### What you are asked to do
Scan the listing for the word "Click" and report every line that contains it.

### Data for this exercise
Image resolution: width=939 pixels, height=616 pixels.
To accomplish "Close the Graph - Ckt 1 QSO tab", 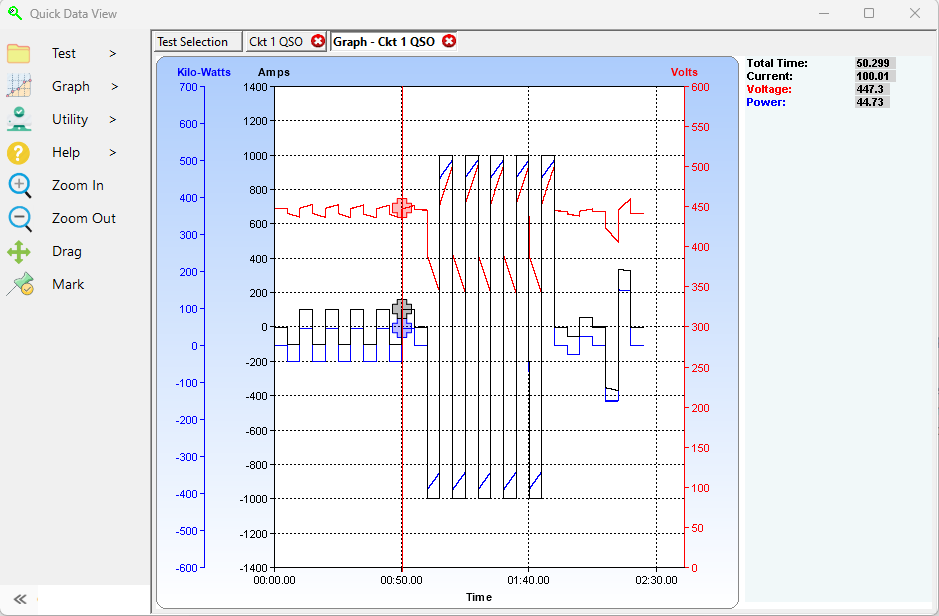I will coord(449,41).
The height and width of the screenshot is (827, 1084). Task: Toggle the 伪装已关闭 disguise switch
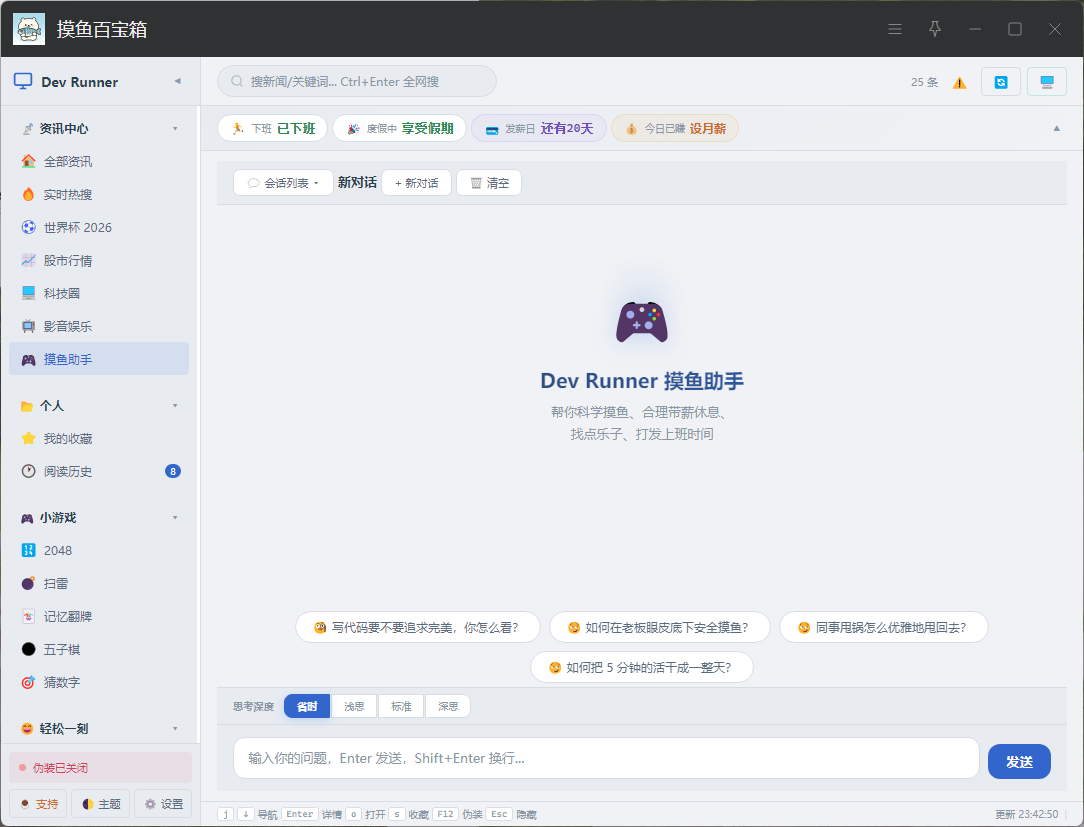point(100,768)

---

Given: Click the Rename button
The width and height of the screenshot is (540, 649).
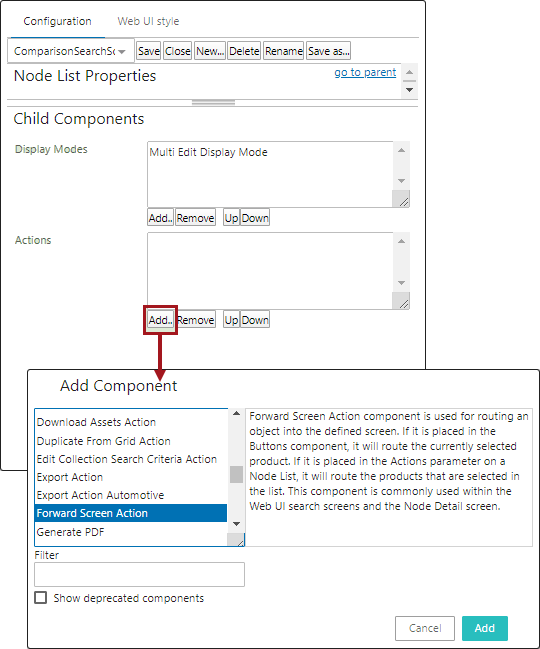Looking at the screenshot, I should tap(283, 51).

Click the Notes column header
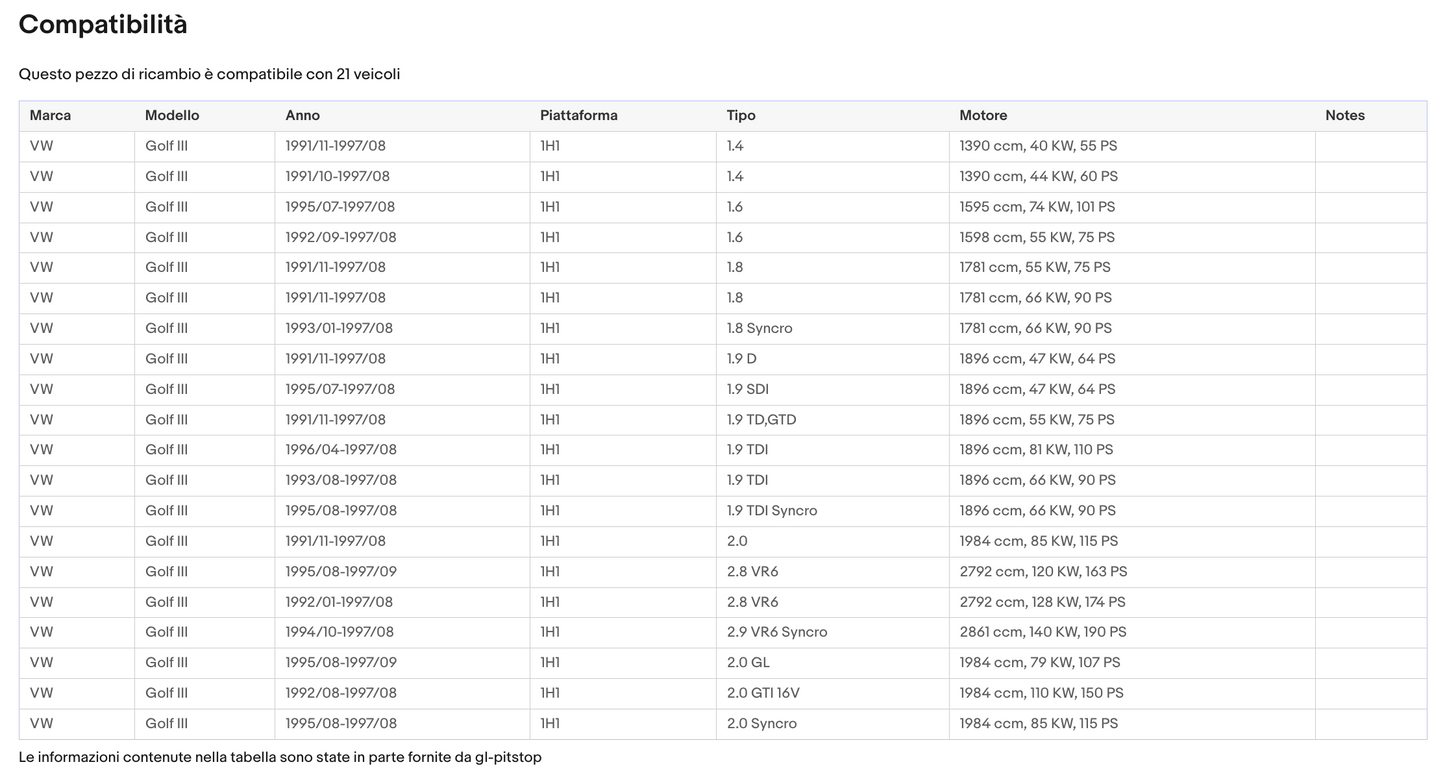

---

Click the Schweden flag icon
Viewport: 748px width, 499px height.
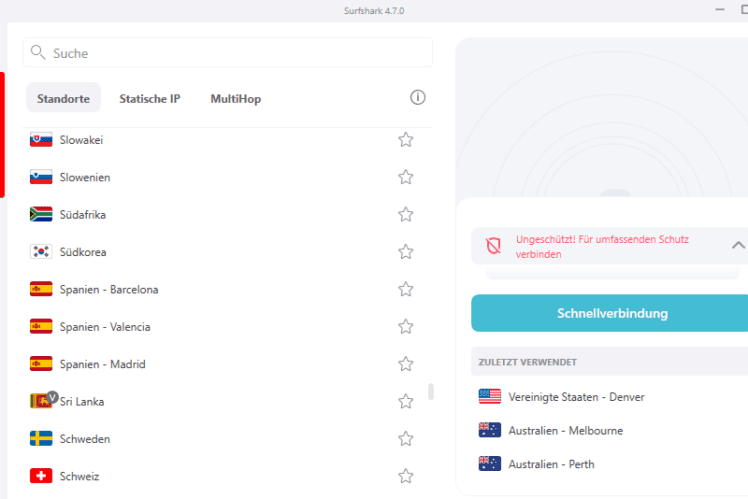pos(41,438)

### Response box
Given: Click the Rename button
Click the Notes column header
Click the Schweden flag icon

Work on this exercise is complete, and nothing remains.